The committee called for increased cooperation between all relevant public services – including, health, education, welfare and police – in order to grant full access to information about a child at

A MDA ambulance on the scene of a suspected murder-suicide in Acre (photo credit: MDA)
A MDA ambulance on the scene of a suspected murder-suicide in Acre
(photo credit: MDA)
“Children are human beings in their own right. They are not the property of their parents, and so their protection as individuals comes first and foremost,” Mira Karni, a social worker and head of the Public Inquiries Department at the National Council for the Child, said on Sunday.
She spoke to The Jerusalem Post after reports that a husband and father allegedly murdered his wife, two children and a neighbor’s child in his house in the northern town of Migdal over the weekend.
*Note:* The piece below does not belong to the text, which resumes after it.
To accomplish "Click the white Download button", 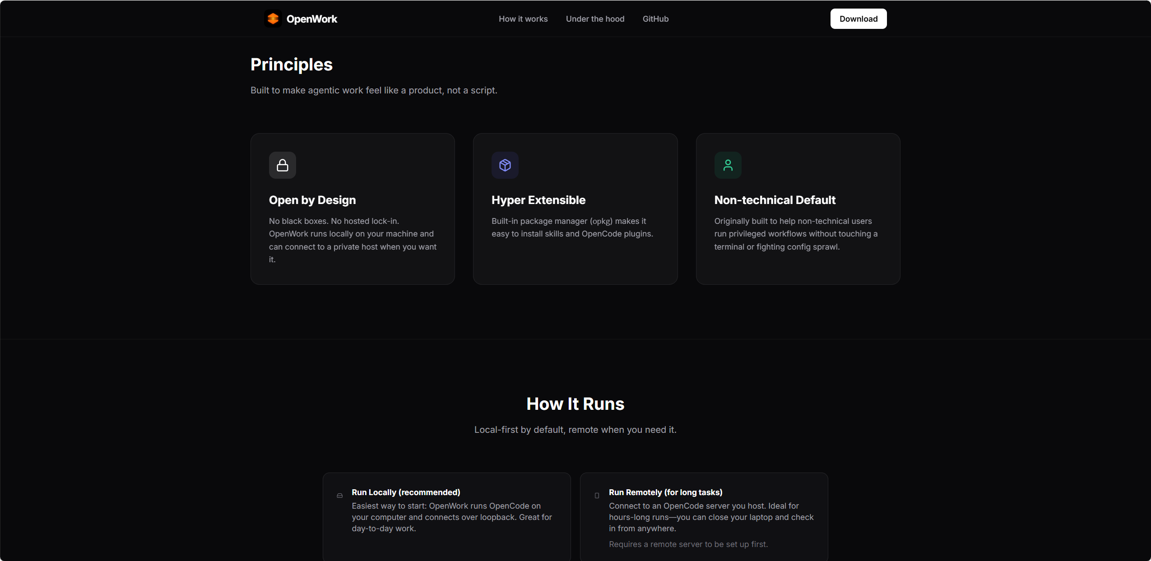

“The month of January is an unusual and horrifying month,” said Karni. “I pray and hope that this is unequivocally not a rising trend.”
Since the beginning of 2017, eight children have already been murdered by a parent – four children by their mother in Jerusalem, one child by his mother in Acre, and now three children in Migdal.
“From the data that we are able to collect from past years this is very unusual,” stressed Karni. “The past two years have been relatively quiet.
“I hope that as a society we will do the maximum possible to ensure that these incidents won’t happen again,” she said.
“We might not be able to prevent this 100% but there are things that we as a society can do to prevent this [phenomenon].”
Karni called to the implement the recommendations of the Vinter Committee to identify children at risk, which has been delayed due to disputes between government agencies.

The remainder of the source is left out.